More recent multinational research projects have identified the interactions of human activity, the local environment, climates and island faunas in long-term changes in Indonesia. The implications for island biogeography and evolution can be seen extending throughout significant periods of time. A collaborative project, with funding from the Australian Research Council, involving Indigenous communities, the University of New England, the Australian National University, the W.A. Department of Environment and Conservation, the Kimberley Foundation and Heliwork, is looking at the complex cultural sequences resulting from human occupation and the impacts on faunal habitation through investigating the distribution, chronology and subject matter of cultural heritage sites. The research being conducted in the Kimberly region of Australia may provide evidence of the effect of environmental and cultural alteration as a result of climate change and human habitation in the area (Professor Michael "Mike" Morwood 2011).

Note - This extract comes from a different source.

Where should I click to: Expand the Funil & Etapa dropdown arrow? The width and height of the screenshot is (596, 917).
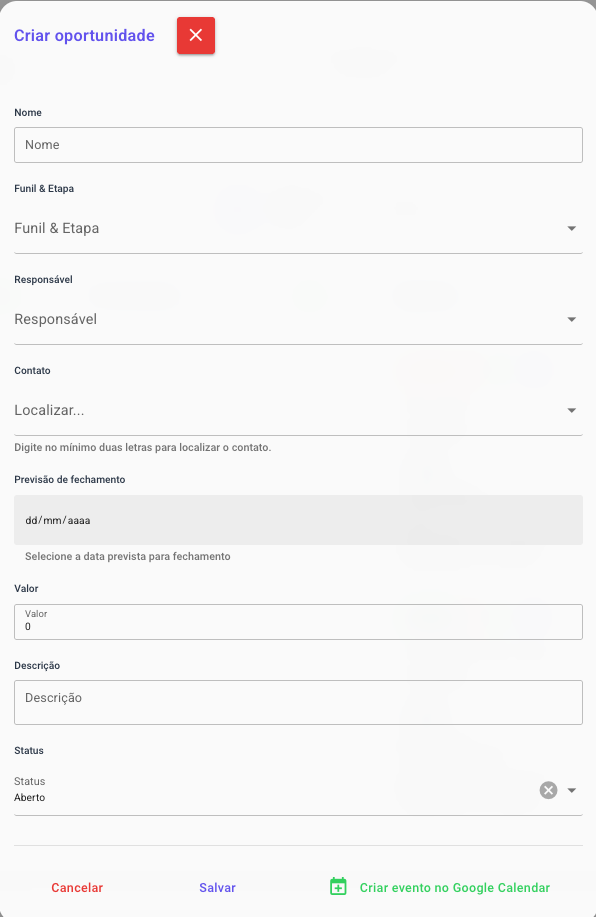click(571, 228)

Morwood's innovations in on-site field data recovery include the adaptation of shoring techniques found on industrial construction sites that are well suited for deep excavations. In addition, he developed effective wet-sieving techniques that greatly improved finds recovery from excavated material. He is known for his use of an intelligent database design for recording excavated materials and the documentation of site contexts. Morwood's experience in directing large scale projects has ensured the success of collaborative projects between local Government agencies, research centres and interdisciplinary organisations, both in Australia and Indonesia.

Morwood died on 23 July 2013, in Darwin, Australia, in the company of his wife, Francine and his daughter, Catherine. He was also survived by his first wife, Kathryn.

- This entry is based on Andrew Wilkinson's (2013) entry on Mike Morwood in the Encyclopedia of Global Archaeology, with additions by Smith.